Vaginal brachytherapy is an outpatient treatment in which a radioactive cylinder is inserted into the vagina. It was compared with external-beam pelvic radiotherapy in 427 patients with high-intermediate risk endometrial cancer who were randomized to one of the two treatments after surgery. Previously, external-beam radiation therapy had been found to reduce the risk of vaginal and pelvic recurrence of stage 1 endometrial cancer from 19% to 5%, but without a survival benefit.

At a median follow-up of 36 months, vaginal recurrence rates were 1.9% with external-beam radiation therapy and 0.9% with vaginal brachytherapy, a nonsignificant difference (p =0.97).

The pelvic relapse rates were 3.6% with external beam radiation therapy and 0.7% with brachytherapy (p = 0.03).

There were no significant differences between vaginal brachytherapy and external-beam radiation in 3-year overall survival (90.4% vs. 90.8%) and recurrence-free survival (89.5% vs. 89.1%).

Quality-of-life measures favored brachytherapy.
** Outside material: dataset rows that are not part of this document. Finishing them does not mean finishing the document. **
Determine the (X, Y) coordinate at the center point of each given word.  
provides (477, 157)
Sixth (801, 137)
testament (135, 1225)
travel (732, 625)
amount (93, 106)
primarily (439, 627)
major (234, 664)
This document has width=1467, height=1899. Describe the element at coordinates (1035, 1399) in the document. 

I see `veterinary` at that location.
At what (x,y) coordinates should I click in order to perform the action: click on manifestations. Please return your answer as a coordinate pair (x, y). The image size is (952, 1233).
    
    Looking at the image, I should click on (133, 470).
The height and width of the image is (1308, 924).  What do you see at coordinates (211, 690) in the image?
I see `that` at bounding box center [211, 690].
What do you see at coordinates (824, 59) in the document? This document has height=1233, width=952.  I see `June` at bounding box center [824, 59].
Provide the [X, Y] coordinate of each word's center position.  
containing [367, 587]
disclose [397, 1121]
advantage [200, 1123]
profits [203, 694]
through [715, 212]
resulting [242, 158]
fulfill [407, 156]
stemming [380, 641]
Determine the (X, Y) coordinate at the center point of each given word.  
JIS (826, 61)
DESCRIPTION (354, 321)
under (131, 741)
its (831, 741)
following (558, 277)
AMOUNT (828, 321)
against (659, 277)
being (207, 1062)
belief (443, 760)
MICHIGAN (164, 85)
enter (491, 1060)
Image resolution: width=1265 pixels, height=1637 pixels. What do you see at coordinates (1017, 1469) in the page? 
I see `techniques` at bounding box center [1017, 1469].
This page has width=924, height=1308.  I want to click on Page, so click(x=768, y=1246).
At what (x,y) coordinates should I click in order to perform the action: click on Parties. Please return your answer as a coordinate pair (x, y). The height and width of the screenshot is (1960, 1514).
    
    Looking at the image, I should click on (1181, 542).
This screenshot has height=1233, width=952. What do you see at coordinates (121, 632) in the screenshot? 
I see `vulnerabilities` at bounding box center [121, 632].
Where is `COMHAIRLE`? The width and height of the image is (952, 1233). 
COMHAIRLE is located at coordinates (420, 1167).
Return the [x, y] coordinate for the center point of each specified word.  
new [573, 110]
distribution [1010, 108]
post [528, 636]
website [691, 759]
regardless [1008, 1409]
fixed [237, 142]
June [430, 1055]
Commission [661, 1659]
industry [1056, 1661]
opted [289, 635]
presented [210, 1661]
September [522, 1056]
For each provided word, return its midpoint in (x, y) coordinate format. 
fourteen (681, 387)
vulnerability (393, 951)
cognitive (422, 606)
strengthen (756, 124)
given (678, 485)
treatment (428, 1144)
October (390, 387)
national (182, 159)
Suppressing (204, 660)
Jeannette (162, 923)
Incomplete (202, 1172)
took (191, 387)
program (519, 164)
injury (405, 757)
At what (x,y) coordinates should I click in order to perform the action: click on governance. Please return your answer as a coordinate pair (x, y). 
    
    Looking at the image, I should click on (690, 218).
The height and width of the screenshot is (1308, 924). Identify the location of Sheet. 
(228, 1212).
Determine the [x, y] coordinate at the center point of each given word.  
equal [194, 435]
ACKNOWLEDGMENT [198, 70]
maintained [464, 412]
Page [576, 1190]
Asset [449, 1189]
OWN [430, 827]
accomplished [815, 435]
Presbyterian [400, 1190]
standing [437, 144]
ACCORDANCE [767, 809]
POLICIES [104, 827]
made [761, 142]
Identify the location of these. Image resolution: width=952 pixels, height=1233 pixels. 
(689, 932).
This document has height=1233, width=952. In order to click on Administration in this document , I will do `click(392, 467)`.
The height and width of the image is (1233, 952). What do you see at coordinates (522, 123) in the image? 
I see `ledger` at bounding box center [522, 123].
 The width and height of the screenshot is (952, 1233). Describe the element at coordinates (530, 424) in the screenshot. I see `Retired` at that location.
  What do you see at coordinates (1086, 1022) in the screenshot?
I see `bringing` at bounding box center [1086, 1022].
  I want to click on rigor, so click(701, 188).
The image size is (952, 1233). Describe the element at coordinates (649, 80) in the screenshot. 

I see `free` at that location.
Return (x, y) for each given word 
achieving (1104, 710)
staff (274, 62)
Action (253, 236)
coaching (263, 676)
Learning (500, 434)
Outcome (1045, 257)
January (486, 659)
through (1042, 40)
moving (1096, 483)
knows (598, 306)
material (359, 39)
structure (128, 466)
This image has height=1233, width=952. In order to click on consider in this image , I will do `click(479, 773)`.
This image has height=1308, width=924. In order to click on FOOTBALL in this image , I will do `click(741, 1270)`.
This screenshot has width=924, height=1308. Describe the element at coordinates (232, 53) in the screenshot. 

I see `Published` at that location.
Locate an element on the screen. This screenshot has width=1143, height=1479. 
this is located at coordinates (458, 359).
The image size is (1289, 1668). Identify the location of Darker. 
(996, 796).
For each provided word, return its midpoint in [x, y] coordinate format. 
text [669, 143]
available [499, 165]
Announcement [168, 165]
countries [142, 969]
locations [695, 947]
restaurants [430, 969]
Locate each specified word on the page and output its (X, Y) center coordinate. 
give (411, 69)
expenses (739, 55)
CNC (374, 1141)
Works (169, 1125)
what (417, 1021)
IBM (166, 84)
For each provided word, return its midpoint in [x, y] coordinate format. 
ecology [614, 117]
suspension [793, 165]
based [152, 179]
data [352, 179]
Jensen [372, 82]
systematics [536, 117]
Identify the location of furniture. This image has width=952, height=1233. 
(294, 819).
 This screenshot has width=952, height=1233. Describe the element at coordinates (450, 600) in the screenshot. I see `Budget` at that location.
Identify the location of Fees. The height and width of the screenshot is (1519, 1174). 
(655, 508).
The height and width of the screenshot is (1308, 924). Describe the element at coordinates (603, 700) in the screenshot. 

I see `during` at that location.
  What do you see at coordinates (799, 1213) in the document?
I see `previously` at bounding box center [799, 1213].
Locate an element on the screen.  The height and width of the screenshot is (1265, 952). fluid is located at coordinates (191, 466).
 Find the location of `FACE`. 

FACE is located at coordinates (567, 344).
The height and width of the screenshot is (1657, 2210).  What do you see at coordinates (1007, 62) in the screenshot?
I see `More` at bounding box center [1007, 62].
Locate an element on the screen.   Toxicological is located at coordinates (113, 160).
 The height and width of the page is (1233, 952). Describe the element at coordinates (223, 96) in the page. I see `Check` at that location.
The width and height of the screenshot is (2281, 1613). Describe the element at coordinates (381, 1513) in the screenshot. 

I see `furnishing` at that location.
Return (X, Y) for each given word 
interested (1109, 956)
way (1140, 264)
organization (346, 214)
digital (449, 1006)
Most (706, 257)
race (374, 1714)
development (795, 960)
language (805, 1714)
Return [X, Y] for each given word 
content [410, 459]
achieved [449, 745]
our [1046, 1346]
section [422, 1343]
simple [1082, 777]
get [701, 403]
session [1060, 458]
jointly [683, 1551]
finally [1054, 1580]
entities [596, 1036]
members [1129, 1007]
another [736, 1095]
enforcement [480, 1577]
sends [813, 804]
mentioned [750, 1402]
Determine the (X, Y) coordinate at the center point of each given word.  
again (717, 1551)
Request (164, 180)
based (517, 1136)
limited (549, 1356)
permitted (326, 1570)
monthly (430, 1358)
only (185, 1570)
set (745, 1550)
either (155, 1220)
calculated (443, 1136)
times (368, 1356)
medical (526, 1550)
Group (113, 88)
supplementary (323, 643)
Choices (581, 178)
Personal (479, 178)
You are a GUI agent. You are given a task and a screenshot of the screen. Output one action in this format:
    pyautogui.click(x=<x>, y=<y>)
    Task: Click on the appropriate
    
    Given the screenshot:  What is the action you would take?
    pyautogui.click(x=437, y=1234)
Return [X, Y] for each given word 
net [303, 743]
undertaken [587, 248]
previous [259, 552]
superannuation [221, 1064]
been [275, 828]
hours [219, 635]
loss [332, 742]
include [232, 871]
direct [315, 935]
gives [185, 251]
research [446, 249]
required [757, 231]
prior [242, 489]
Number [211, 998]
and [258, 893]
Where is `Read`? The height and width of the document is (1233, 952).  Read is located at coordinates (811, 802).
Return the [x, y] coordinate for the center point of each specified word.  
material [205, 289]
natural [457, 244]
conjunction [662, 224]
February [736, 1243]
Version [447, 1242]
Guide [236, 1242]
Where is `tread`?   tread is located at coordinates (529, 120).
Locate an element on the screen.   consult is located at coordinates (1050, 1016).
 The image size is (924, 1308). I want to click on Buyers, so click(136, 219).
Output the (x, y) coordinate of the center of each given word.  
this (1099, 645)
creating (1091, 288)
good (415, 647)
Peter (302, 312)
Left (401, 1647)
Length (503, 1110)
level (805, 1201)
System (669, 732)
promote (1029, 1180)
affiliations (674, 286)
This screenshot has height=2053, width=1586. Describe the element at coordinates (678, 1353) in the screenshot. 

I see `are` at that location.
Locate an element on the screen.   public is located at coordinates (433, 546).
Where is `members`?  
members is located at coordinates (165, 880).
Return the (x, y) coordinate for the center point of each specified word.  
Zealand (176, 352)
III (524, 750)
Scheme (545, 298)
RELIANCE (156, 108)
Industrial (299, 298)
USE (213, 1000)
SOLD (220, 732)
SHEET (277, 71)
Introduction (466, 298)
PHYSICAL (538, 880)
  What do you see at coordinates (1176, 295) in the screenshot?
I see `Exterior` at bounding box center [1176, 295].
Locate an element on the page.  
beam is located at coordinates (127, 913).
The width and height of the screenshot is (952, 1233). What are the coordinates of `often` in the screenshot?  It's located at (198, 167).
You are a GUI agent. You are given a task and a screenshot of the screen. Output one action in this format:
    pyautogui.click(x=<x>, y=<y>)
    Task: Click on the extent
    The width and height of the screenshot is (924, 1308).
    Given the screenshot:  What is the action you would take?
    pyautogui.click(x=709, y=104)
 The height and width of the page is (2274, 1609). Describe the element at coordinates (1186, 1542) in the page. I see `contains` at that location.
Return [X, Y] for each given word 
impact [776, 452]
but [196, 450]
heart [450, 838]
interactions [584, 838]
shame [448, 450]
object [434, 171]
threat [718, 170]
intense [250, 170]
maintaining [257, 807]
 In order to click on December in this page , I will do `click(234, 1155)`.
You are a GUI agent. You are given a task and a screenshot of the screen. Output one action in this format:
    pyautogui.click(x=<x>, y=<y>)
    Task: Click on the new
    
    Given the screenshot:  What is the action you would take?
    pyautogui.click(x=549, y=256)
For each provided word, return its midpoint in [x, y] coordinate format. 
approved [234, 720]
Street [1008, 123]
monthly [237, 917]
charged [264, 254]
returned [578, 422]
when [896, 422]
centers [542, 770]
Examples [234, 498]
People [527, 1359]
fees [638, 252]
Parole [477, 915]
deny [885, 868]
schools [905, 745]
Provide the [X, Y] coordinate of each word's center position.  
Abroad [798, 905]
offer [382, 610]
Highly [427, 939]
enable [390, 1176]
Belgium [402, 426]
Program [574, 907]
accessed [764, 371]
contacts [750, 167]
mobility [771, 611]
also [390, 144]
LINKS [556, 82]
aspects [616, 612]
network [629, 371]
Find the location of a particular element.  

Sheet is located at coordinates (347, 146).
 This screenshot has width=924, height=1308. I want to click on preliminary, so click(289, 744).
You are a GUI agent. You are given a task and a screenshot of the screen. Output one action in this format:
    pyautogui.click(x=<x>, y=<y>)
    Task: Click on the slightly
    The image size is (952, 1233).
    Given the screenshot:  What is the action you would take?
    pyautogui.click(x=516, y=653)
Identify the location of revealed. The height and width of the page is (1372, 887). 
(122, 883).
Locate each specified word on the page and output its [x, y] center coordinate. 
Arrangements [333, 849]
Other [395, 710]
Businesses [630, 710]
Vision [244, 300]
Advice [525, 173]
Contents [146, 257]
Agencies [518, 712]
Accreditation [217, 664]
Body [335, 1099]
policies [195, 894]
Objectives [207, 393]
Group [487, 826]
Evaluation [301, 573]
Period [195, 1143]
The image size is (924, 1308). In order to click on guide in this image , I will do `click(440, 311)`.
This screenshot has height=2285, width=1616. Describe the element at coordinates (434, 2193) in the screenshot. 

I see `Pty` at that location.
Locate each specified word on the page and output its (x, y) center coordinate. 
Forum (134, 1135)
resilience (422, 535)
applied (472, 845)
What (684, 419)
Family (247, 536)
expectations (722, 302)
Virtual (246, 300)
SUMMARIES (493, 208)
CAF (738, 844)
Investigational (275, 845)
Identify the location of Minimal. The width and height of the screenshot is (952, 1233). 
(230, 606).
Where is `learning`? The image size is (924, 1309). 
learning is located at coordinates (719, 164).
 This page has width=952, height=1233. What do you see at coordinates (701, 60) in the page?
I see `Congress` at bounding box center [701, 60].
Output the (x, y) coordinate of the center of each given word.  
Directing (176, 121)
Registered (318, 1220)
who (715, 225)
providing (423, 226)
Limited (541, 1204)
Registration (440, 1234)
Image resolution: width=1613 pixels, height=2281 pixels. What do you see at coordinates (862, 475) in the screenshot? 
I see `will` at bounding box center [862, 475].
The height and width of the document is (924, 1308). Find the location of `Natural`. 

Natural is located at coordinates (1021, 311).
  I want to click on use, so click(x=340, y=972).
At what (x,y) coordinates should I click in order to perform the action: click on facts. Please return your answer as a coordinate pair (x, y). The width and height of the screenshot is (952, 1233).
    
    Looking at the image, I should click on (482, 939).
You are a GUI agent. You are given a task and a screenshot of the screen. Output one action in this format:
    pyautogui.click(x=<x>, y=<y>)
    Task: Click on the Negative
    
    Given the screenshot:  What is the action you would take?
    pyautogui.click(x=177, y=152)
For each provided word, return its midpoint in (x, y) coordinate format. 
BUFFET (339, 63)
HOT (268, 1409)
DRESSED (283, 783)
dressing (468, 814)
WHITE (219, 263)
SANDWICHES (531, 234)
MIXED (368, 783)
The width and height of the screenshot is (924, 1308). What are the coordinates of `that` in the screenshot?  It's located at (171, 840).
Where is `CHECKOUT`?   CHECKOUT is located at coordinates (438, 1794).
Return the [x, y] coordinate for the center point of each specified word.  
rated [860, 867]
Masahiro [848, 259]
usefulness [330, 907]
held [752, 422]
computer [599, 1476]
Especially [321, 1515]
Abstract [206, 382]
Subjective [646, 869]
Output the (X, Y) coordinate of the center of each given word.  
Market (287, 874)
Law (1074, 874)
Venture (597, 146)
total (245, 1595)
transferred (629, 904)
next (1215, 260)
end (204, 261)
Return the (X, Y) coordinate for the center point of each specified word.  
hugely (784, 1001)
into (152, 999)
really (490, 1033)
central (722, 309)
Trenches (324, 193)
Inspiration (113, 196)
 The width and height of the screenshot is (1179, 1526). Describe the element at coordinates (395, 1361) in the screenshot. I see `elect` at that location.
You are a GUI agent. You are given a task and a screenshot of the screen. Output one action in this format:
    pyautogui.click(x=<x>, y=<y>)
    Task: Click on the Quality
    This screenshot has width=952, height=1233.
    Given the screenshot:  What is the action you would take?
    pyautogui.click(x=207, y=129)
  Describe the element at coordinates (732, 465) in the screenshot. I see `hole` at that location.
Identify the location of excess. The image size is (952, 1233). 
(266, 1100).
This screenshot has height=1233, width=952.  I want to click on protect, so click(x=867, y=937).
Moderate-to-severe diarrhea was reported by 22% of patients following completion of external-beam radiation therapy compared with 6% following vaginal brachytherapy (P %lt;0.001). As a result, the incidence of daily activities limited by bowel problems was significantly less in patients randomized to brachytherapy vs. external-beam radiation therapy (5% vs. 13%, respectively; P <0.001).

The incidence of diarrhea decreased over time, but at 2 years, 6% of the group assigned to external-beam radiation still reported moderate-to-severe diarrhea compared with only 1% assigned to vaginal brachytherapy.

"There was no significant difference in sexual activity level and sexual symptoms between the two treatments," said Dr. Nout, a resident in radiation oncology at Leiden University Medical Center, The Netherlands. All age groups showed an increase in sexual functioning after either therapy, except for women in the the oldest age group (>75 years).